June 1992/We Have Mail

Departments

We Have Mail

Dear Mr. Plauger,
I would like to make a comment with respect to a letter to the editor from Philip D. Pokorny which was published in the January 1992 issue (V10N1). In his letter Mr. Pokorny complains about having to define a structure or structure pointer in order to use the sizeof() operator on a member of that structure. I don't know if the following technique is guaranteed by Standard C, but I've used the following macro to handle this

#define MemSize(s, m) sizeof(((s *) 0)->m)
This macro is used as follows

typedef struct S MyStruct MyStruct; struct S MyStruct { int count; char name[20]; long ref; printf("Size of the name member is %u\n", MemSize(MyStruct, name));
I enjoy the Journal and look forward to each issue. Keep up the good work.
Regards,
Bob Withers
649 Meadowbrook St.
Allen, Texas 75002
As you suspect, the macro is not guaranteed to be portable. Often, however, it does work. It's based on the same trick often used to implement the offsetof macro. — pjp
Mr. Plauger,
Concerning your reply to Mr. Pokorny (philip@cel.cummins.com) about using the sizeof operator to get the size of fields in a structure, this sounds like a perfect use of the fldsiz macro. I know that fldsiz isn't a standard C macro but it is very useful. fldsiz is defined like this

#define fldsiz( str, fld ) (sizeof( ( (str *) 0)->fld))
Basically it typecasts zero as a pointer to a structure to satisfy sizeof's need for a valid pointer. Pretty tricky. This was found in the struct.h header file on a UNIX system. Hope this helps.

→ SUPPLIED DATA
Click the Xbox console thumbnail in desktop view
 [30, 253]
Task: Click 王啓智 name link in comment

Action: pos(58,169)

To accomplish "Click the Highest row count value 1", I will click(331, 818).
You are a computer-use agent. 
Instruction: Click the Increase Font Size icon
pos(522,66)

--

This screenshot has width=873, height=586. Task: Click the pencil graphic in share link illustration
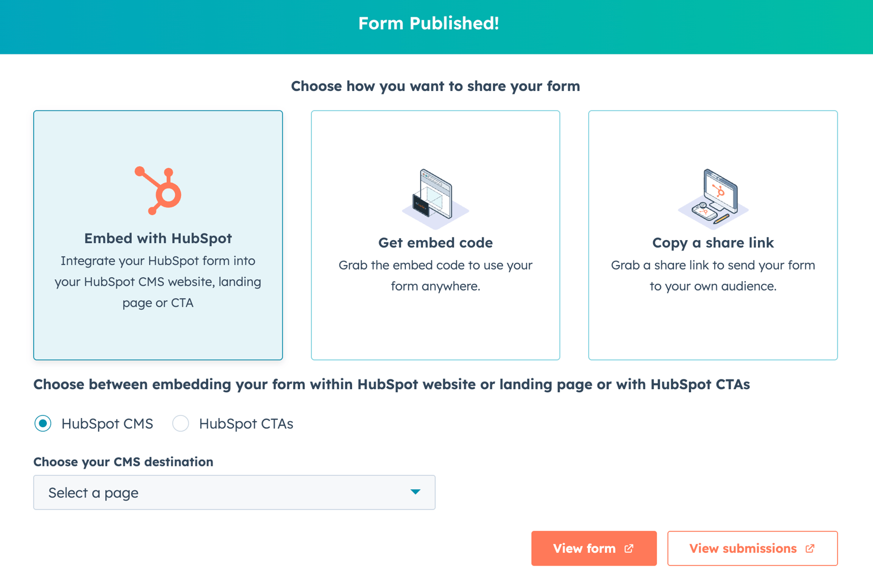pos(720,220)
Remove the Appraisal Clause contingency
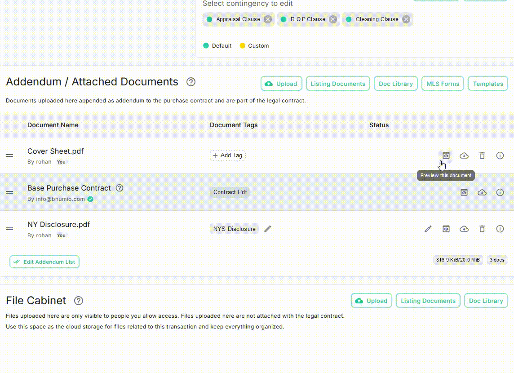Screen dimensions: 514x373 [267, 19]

→ PROMPT A
In the letters on sizeof and structure members, where was the fldsiz macro found?
→ PROMPT B
Could you carry on the letters on sizeof and structure members, picking up after their final sentence?
You can complete this without consulting the records.

→ EXPECTED ANSWER A
In the struct.h header file on a UNIX system.

→ EXPECTED ANSWER B
Samuel R. Blackburn
76300.326@compuserve.com
Yes, that's a neat macro. Too bad it's not portable. See above. — pjp
Dear Sir,
I am writing in regards to Mr. Hegeman's article on factorial-base arithmetic. It is quite an interesting idea. The possibility for exactness in fractional computation using this system is intriguing. After reading the article, however, I did notice a problem with the representation that Mr. Hegeman neglected to mention.
The problem is with the representation of fractions with denominators with prime factors larger than the number of "places" in the representation. Mr. Hegeman correctly states that every rational number has a finite representation in factorial base, but many numbers have representations that extend to many places.
For example, suppose the largest prime factor of the integer I is P. The factorial-base representation of 1 / I requires the use of P "places" in the fractional part of the factorial-base representation of this number. This is because all of the numbers in { 1!, 2!, 3!,. (P-I) } do not have P as a factor. So, given any rational number represented by N / D, where N and D are integers and are mutually prime, and P is the largest prime factor of D, the fractional part of the factorial-base representation of N / D has P "places." (Whew!)
Suppose we were to try to compute the number 1/101. 101 is prime, so the fractional part of the representation of 1/101 requires 101 "places." Likewise the factorial-base representation of 1000/1021 requires 1021 places just for the fractional part of the representation, which is at least 2KB for this one number in Mr. Hegeman's type of representation.
The code in Mr. Hegeman's article uses 100 "places" for each of the integral and fractional parts of a number. The numbers 1/101 and 1000/1021, therefore, are not representable exactly in Mr. Hegeman's implementation of factorial base numbers, and any attempt to compute them causes an underflow error. This is not a criticism of Mr. Hegeman's implementation, because it approximates the correct value, and the error may simply be ignored. It does, however, mean that there are many numbers that are not representable using a fixed size factorial-base representation, particularly those numbers with denominators with prime factors larger than this fixed size.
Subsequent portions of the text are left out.